How to use pasta cooking water for another dish
0
Pasta has long ceased to be a purely Italian dish and has taken root well both around the world and in our country in particular, and even the word “al dente” will not surprise anyone anymore.
To pour out or not?
But besides al dente and the classic formula “10 g of salt per 100 g of pasta per 1 l. of water” – by the way, if you haven’t heard of it, be sure to remember it – there is another nuance in cooking pasta. Namely, the water that remains after that. Many of us don’t attach much importance to it and simply drain it. Would you be surprised to learn that in restaurants where pasta is served, they never do this?

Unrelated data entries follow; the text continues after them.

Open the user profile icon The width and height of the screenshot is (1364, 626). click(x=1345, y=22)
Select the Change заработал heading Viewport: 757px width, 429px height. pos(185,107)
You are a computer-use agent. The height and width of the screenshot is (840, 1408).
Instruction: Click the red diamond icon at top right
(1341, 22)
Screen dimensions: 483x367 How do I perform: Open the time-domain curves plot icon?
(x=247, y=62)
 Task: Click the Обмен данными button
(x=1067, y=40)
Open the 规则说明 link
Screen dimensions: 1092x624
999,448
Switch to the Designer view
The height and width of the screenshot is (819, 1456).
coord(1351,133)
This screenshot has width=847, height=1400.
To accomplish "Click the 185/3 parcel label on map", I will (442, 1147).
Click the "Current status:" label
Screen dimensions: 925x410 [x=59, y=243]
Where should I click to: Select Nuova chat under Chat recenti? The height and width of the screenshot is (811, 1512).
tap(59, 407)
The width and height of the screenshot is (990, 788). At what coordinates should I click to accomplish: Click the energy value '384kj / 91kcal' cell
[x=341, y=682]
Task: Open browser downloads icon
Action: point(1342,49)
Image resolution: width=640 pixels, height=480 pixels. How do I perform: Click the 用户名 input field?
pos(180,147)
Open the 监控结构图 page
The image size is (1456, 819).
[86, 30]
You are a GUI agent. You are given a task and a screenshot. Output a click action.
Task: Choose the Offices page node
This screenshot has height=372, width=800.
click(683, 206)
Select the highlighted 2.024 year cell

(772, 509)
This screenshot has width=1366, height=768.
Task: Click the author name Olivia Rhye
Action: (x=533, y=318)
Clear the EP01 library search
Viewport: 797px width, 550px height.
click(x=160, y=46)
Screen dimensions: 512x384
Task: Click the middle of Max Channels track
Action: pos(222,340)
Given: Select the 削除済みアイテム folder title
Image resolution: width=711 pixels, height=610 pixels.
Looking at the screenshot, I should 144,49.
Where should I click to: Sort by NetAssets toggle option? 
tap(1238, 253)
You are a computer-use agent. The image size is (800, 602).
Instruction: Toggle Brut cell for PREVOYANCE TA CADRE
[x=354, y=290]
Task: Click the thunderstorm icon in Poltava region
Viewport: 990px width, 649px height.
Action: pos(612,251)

Firstly, in such establishments, pasta is usually cooked in the same water, portion by portion, without changing it. Secondly, this water is used not only for cooking, but also for preparing the sauce with which the pasta is served. So what is so special about it, and why is it better to add the water in which it was cooked to the pasta sauce? Let’s find out.
Let's start with the fact that the technology of making sauce, especially if it is done in parallel with cooking pasta, not to mention other household chores, does not allow you to get an absolutely identical result every time. A slightly different amount of sauce, a slightly different heat under the pan – all this leads to the fact that the thickness of the finished sauce is slightly different each time. It is no different if you cook “by eye”.
More to come. Properly cooked pasta, thrown into a colander and then added to the sauce, will “drink” some of the liquid from it, absorbing it, and thereby changing its consistency again.
What’s the secret?
By and large, there are not that many differences between plain water and the water in which the pasta was cooked, but they are all important:
- first, it is hot – you don’t have to wait for the sauce to heat up again;
- secondly, it is already salted – you don’t have to season the sauce again, which has already been seasoned with spices;
- thirdly, during the cooking of the pasta, some of the starch has passed into the water, which means that the water will enhance the taste of the pasta itself, make the sauce “envelop” it, and combine them into one whole.
The algorithm of actions is very simple. Before you drain the pasta water, scoop out a cup of the water and save it just in case. If the sauce is too thick after you add the pasta, add a little water and stir. If the sauce is too runny, you can add more water and then simmer it briefly – the water will evaporate, unlike the starch, which will thicken the sauce.